■ What is required ■
The response should be an exact copy of every record.

[Data items]
-=-=-

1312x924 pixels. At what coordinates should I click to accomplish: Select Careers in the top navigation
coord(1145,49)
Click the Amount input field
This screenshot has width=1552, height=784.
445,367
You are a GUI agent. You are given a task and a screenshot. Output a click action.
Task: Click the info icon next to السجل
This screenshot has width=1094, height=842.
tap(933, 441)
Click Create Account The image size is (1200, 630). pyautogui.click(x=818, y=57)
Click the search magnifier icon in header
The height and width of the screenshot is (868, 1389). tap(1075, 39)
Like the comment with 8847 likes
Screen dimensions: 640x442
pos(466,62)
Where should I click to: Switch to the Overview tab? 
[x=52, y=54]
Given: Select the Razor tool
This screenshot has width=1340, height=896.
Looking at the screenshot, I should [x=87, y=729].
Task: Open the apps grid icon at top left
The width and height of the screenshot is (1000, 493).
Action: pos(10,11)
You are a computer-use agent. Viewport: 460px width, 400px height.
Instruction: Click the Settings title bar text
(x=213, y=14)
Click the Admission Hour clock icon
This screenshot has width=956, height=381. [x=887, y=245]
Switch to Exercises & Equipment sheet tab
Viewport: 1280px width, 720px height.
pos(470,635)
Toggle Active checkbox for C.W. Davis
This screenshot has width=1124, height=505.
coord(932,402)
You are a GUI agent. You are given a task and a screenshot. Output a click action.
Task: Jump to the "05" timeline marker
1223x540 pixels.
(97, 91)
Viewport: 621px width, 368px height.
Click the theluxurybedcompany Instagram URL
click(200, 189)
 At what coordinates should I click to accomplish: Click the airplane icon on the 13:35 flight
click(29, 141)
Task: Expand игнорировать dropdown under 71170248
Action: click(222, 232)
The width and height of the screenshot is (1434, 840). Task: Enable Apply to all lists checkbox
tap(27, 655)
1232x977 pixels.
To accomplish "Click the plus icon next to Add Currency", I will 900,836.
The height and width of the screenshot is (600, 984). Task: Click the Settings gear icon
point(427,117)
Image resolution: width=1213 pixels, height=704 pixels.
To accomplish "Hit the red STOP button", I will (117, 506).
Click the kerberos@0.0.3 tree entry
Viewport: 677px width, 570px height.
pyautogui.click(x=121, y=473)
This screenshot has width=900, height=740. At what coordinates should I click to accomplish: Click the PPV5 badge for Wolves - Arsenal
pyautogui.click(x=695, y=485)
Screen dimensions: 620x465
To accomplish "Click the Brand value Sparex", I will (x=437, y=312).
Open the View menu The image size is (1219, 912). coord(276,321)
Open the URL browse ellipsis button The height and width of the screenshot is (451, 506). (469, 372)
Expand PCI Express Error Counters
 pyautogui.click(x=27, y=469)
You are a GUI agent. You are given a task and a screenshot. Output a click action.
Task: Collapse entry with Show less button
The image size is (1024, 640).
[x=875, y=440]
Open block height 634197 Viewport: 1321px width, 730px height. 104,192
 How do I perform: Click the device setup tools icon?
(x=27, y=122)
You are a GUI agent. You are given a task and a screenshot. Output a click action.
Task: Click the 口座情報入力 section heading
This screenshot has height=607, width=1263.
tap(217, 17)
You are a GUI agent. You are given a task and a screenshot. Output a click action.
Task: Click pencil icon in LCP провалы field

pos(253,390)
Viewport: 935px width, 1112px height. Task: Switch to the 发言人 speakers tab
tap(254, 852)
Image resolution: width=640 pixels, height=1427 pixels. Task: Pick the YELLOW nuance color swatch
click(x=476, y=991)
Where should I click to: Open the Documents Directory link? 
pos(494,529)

-=-=-

■ Written solution ■
1312x924 pixels. At what coordinates should I click to accomplish: Select Careers in the top navigation
coord(1145,49)
Click the Amount input field
This screenshot has width=1552, height=784.
445,367
You are a GUI agent. You are given a task and a screenshot. Output a click action.
Task: Click the info icon next to السجل
This screenshot has width=1094, height=842.
tap(933, 441)
Click Create Account The image size is (1200, 630). pyautogui.click(x=818, y=57)
Click the search magnifier icon in header
The height and width of the screenshot is (868, 1389). tap(1075, 39)
Like the comment with 8847 likes
Screen dimensions: 640x442
pos(466,62)
Where should I click to: Switch to the Overview tab? 
[x=52, y=54]
Given: Select the Razor tool
This screenshot has width=1340, height=896.
Looking at the screenshot, I should [x=87, y=729].
Task: Open the apps grid icon at top left
The width and height of the screenshot is (1000, 493).
Action: pos(10,11)
You are a computer-use agent. Viewport: 460px width, 400px height.
Instruction: Click the Settings title bar text
(x=213, y=14)
Click the Admission Hour clock icon
This screenshot has width=956, height=381. [x=887, y=245]
Switch to Exercises & Equipment sheet tab
Viewport: 1280px width, 720px height.
pos(470,635)
Toggle Active checkbox for C.W. Davis
This screenshot has width=1124, height=505.
coord(932,402)
You are a GUI agent. You are given a task and a screenshot. Output a click action.
Task: Jump to the "05" timeline marker
1223x540 pixels.
(97, 91)
Viewport: 621px width, 368px height.
Click the theluxurybedcompany Instagram URL
click(200, 189)
 At what coordinates should I click to accomplish: Click the airplane icon on the 13:35 flight
click(29, 141)
Task: Expand игнорировать dropdown under 71170248
Action: click(222, 232)
The width and height of the screenshot is (1434, 840). Task: Enable Apply to all lists checkbox
tap(27, 655)
1232x977 pixels.
To accomplish "Click the plus icon next to Add Currency", I will 900,836.
The height and width of the screenshot is (600, 984). Task: Click the Settings gear icon
point(427,117)
Image resolution: width=1213 pixels, height=704 pixels.
To accomplish "Hit the red STOP button", I will (117, 506).
Click the kerberos@0.0.3 tree entry
Viewport: 677px width, 570px height.
pyautogui.click(x=121, y=473)
This screenshot has width=900, height=740. At what coordinates should I click to accomplish: Click the PPV5 badge for Wolves - Arsenal
pyautogui.click(x=695, y=485)
Screen dimensions: 620x465
To accomplish "Click the Brand value Sparex", I will (x=437, y=312).
Open the View menu The image size is (1219, 912). coord(276,321)
Open the URL browse ellipsis button The height and width of the screenshot is (451, 506). (469, 372)
Expand PCI Express Error Counters
 pyautogui.click(x=27, y=469)
You are a GUI agent. You are given a task and a screenshot. Output a click action.
Task: Collapse entry with Show less button
The image size is (1024, 640).
[x=875, y=440]
Open block height 634197 Viewport: 1321px width, 730px height. 104,192
 How do I perform: Click the device setup tools icon?
(x=27, y=122)
You are a GUI agent. You are given a task and a screenshot. Output a click action.
Task: Click the 口座情報入力 section heading
This screenshot has height=607, width=1263.
tap(217, 17)
You are a GUI agent. You are given a task and a screenshot. Output a click action.
Task: Click pencil icon in LCP провалы field

pos(253,390)
Viewport: 935px width, 1112px height. Task: Switch to the 发言人 speakers tab
tap(254, 852)
Image resolution: width=640 pixels, height=1427 pixels. Task: Pick the YELLOW nuance color swatch
click(x=476, y=991)
Where should I click to: Open the Documents Directory link? 
pos(494,529)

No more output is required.